[[ Dataset open ]]
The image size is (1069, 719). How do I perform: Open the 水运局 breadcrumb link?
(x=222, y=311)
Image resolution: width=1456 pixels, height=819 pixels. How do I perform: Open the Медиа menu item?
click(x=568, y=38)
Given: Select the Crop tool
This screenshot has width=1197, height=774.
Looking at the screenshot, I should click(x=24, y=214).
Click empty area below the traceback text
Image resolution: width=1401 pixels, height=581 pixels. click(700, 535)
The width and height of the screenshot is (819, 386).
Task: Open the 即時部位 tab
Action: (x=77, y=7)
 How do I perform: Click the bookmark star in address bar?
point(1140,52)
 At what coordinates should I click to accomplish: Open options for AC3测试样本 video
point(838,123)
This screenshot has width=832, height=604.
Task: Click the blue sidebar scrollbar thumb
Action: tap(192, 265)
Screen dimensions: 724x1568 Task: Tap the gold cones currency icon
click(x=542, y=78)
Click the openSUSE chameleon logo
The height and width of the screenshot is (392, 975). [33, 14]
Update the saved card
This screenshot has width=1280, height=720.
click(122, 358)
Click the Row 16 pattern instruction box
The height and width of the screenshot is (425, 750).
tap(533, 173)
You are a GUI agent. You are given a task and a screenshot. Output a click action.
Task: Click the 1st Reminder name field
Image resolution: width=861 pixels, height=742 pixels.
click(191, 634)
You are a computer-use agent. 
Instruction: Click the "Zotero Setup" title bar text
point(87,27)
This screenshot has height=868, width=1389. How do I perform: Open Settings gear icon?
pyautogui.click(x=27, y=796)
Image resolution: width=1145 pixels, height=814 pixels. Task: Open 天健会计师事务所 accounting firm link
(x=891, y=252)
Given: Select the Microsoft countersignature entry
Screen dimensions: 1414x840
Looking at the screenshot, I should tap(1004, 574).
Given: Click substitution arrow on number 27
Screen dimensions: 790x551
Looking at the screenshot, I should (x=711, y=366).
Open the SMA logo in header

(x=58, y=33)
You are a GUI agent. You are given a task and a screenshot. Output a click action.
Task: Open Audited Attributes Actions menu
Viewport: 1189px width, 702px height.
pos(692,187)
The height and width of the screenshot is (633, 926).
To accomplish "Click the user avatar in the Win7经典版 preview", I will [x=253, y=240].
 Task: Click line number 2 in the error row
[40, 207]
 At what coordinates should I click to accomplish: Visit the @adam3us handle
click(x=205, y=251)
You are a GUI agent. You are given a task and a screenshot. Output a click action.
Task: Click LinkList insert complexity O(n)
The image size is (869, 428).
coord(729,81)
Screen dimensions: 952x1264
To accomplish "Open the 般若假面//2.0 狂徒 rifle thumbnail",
[[ Dataset closed ]]
▸ Work to complete:
Reproduce each line of the entries in which the word "Select" is found.

▸ Answer box:
Given: Select the Crop tool
Given: Select the Microsoft countersignature entry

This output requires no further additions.